*** PROVIDED TEXT Section Begins ***

On April 29, 2026, the Indian Navy and the Defence Research and Development Organisation (DRDO) executed the maiden “salvo launch” of the Naval Anti-Ship Missile-Short Range (NASM-SR) off the coast of Odisha.
Two missiles were fired in rapid sequence from a Sea King 42B helicopter, both striking a target vessel precisely at the waterline. For New Delhi, this wasn’t just a successful trial; it was a definitive signal that India has closed the technological gap in short-range maritime strike capabilities.
The success of the salvo launch—a tactic designed to saturate and overwhelm a ship’s Close-In Weapon Systems (CIWS)—marks the end of an era. For decades, the Indian Navy’s airborne anti-ship capability was tethered to the British-origin ‘Sea Eagle’. While a stalwart of the 1980s, the Sea Eagle had become a logistical and operational burden. At 600 kg, it was an overweight relic that forced helicopters to trade fuel and endurance for firepower. Its replacement, the NASM-SR, is nearly 40% lighter, weighing in at approximately 380 kg.

*** PROVIDED TEXT Section Ends ***
*** DATA Section Begins ***

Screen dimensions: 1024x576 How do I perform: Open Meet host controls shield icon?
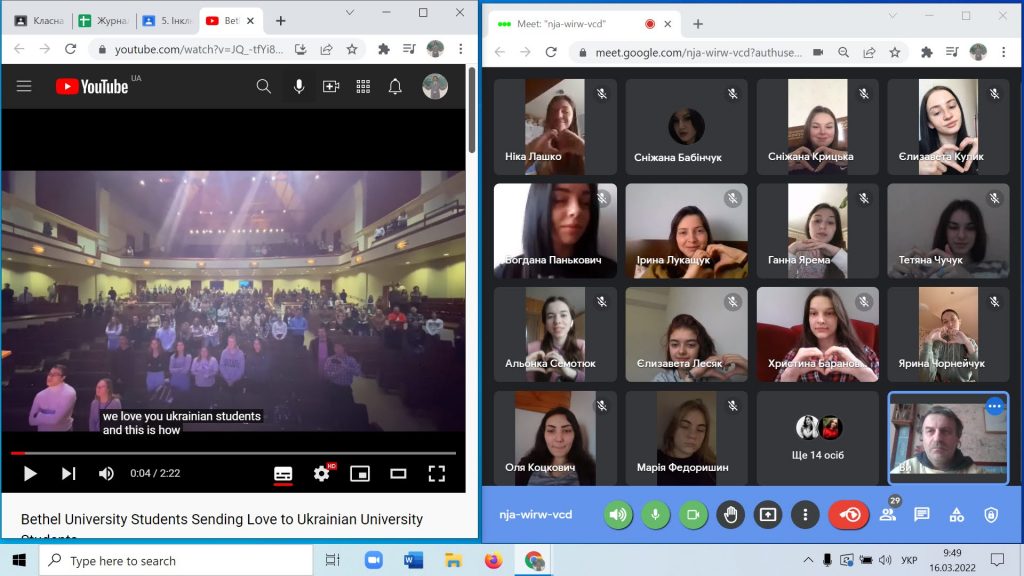click(990, 515)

*** DATA Section Ends ***

**EXERCISE SET**
**a.** List each abbreviation that the NASM-SR salvo launch article above spells out in full, and give the full form for each.
**b.** Reproduce the part of the NASM-SR salvo launch article between "The success of" and "approximately 380 kg.", inclusive.

**EXERCISE SOLUTIONS**
**a.**
DRDO: Defence Research and Development Organisation
NASM-SR: Naval Anti-Ship Missile-Short Range
CIWS: Close-In Weapon Systems

**b.**
The success of the salvo launch—a tactic designed to saturate and overwhelm a ship’s Close-In Weapon Systems (CIWS)—marks the end of an era. For decades, the Indian Navy’s airborne anti-ship capability was tethered to the British-origin ‘Sea Eagle’. While a stalwart of the 1980s, the Sea Eagle had become a logistical and operational burden. At 600 kg, it was an overweight relic that forced helicopters to trade fuel and endurance for firepower. Its replacement, the NASM-SR, is nearly 40% lighter, weighing in at approximately 380 kg.